[Work required]: List each distinct emoticon code in the forum thread below that is written as a word between two colons.

Nope. I wouldn't even bother with one last chance. I would say "have a nice life" to him and not as nicely as that, and walk away. That's my definition of full-on withdrawal.

Posted

This thread just makes me limp. Sorry, Star.

Posted
Nope. I wouldn't even bother with one last chance. I would say "have a nice life" to him and not as nicely as that, and walk away. That's my definition of full-on withdrawal.

 

I thought you have never been dumped? It's not always that easy, though I try to make it be.

Posted

I missed the post earlier where he said that he could not be in love right now or something really awful like that.

 

So, the Universe delivered him a ski to the head and he did not receive the message. Man, boys can be so dense.

 

Whats the plan Star. Did he say what his plans were besides, pulling away?

 

Did he make a choice about moving?

Posted

I'm so sorry Star :( I think the reason why I started to feel anger towards him was that i knew this was coming and that you'd take it like a sweetheart. I know you care about him but he was a dick, he broke up with you then tried having sex with you after you sat there crying over him!

 

It's silly but sometimes I just want to take you and introduce you to a guy who I know would treasure you. You're so smart, kind and gorgeous, I know that millions of guys out there would love to get the chance to date you, I'm shocked that you haven't had better luck with love.

 

Good luck, hugs and :bunny::bunny::bunny:

Posted

It's silly but sometimes I just want to take you and introduce you to a guy who I know would treasure you.

 

She already knows me.

Posted
I thought you have never been dumped? It's not always that easy, though I try to make it be.

To the best of my knowledge, I've never been dumped. I have been withdrawn on, man-cave-thing, which I find an immature way to handle life's problems.

Posted
She already knows me.

 

Awww :):love: Does she know you in person? If not you guys should meet :bunny: Don't you just feel like that guy was a complete idiot?

Posted
To the best of my knowledge, I've never been dumped.

 

I highly recommend that you...not try it sometime. It can make you feel :sick: . Actually, the problem with most women in that situation is they are impervious to the other persons feelings. That is not you. If the person was mean or disrespectful, you'd tell em to **** off, but if they were kind, you'd be honest and respectful and caring.

 

As for SG...the sex thing...he is confused, he does care, he does have feelings, he does value her, he does respect her...just not enough.

Posted
As for SG...the sex thing...he is confused, he does care, he does have feelings, he does value her, he does respect her...
I agree to this point.

 

He currently feels he's got bigger fish to fry, so he's focusing on the rest first, with the hopes of keeping SG on the backburner, so when his issues get resolved, he can then make a decision about her.

 

Not acceptable.

Posted (edited)

[Information given]:
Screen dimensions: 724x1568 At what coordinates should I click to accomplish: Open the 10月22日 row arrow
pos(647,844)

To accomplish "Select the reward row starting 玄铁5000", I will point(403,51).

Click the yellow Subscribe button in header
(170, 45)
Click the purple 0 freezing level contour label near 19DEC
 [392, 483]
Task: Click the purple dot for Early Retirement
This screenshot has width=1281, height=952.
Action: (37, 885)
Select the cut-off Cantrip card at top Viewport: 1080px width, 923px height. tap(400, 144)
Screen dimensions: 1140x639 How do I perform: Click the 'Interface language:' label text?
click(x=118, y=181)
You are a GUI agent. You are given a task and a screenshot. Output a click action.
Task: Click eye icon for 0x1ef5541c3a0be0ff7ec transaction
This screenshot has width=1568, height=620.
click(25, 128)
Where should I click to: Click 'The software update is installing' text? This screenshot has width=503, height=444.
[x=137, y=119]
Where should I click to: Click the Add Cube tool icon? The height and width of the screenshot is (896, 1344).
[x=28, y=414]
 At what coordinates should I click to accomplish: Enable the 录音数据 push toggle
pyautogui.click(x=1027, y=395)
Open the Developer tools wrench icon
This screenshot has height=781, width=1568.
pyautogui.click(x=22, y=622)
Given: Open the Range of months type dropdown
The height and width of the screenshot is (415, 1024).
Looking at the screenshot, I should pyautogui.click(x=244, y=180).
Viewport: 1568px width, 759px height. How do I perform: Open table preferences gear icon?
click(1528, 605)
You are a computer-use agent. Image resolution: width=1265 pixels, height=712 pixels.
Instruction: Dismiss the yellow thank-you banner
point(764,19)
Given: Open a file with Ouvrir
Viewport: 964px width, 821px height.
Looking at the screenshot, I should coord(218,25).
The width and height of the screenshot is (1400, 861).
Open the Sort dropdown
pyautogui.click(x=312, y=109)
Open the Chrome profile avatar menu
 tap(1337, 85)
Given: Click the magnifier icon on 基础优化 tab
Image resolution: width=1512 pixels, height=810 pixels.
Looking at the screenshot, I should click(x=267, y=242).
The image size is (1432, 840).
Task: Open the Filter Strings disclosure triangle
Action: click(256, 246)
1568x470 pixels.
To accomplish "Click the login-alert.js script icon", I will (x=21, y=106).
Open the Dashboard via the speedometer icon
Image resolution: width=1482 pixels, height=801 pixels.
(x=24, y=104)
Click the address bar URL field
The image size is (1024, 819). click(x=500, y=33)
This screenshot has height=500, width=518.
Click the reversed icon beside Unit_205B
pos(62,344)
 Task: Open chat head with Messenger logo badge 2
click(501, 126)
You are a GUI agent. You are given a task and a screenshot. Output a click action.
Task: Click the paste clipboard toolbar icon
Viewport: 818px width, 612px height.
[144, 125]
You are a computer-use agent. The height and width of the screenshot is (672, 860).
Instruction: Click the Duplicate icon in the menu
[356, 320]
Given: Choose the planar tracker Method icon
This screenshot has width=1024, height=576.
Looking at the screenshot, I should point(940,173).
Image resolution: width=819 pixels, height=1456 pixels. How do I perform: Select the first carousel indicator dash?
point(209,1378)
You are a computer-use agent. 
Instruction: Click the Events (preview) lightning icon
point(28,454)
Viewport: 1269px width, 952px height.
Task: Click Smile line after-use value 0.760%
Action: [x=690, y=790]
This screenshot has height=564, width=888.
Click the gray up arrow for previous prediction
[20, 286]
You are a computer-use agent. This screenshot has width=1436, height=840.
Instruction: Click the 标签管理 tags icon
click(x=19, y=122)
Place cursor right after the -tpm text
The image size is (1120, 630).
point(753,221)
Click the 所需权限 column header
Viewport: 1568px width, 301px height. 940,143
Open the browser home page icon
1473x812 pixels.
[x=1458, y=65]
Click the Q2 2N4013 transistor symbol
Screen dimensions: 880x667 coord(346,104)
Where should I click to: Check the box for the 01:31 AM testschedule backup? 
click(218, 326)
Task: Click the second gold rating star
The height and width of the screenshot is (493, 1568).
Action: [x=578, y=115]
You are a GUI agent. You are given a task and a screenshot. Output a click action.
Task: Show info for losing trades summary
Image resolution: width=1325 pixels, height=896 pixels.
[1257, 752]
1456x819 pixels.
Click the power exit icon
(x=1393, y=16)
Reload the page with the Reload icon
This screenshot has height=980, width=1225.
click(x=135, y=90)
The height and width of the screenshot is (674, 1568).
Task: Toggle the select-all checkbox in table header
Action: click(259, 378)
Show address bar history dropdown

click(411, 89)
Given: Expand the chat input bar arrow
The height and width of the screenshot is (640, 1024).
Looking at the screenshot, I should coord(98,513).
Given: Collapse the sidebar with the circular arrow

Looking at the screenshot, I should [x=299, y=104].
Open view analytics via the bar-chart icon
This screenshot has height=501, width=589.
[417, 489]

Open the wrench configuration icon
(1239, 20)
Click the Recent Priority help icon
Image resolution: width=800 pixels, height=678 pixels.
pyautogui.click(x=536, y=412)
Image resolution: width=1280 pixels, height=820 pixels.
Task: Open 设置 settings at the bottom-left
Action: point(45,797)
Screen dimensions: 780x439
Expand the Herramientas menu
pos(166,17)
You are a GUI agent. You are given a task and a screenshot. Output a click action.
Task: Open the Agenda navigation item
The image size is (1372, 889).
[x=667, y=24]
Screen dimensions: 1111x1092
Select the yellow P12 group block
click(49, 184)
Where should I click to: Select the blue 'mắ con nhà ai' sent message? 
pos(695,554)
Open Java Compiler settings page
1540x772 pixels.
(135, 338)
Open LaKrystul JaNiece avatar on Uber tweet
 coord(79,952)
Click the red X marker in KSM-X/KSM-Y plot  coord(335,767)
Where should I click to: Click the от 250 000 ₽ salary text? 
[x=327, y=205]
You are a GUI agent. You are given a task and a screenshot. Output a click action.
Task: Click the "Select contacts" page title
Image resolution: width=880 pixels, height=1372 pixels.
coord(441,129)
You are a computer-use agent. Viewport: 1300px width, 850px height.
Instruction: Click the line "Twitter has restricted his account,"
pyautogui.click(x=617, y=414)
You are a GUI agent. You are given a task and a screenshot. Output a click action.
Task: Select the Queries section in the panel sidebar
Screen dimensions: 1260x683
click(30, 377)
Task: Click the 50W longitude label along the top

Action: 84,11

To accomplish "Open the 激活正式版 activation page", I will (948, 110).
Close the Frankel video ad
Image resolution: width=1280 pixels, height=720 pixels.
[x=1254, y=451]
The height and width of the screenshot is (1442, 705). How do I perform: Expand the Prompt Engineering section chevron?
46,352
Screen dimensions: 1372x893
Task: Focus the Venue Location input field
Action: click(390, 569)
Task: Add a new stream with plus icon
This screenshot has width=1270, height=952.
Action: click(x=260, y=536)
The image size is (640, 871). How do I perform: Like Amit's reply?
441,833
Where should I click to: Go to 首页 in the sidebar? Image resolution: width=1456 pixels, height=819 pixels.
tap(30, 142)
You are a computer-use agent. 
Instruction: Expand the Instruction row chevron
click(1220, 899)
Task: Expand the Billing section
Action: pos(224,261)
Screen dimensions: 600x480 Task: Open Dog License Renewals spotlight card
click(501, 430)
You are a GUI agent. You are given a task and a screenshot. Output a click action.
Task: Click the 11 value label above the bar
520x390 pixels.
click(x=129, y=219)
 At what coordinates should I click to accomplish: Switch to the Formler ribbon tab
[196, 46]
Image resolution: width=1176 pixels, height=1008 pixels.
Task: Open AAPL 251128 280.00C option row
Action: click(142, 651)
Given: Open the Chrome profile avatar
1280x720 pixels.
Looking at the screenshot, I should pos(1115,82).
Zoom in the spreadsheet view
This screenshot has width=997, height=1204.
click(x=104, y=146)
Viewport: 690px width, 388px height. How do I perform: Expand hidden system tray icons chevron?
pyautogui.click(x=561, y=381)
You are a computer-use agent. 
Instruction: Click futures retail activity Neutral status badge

[Solution below]: :bunny:, :love:, :sick: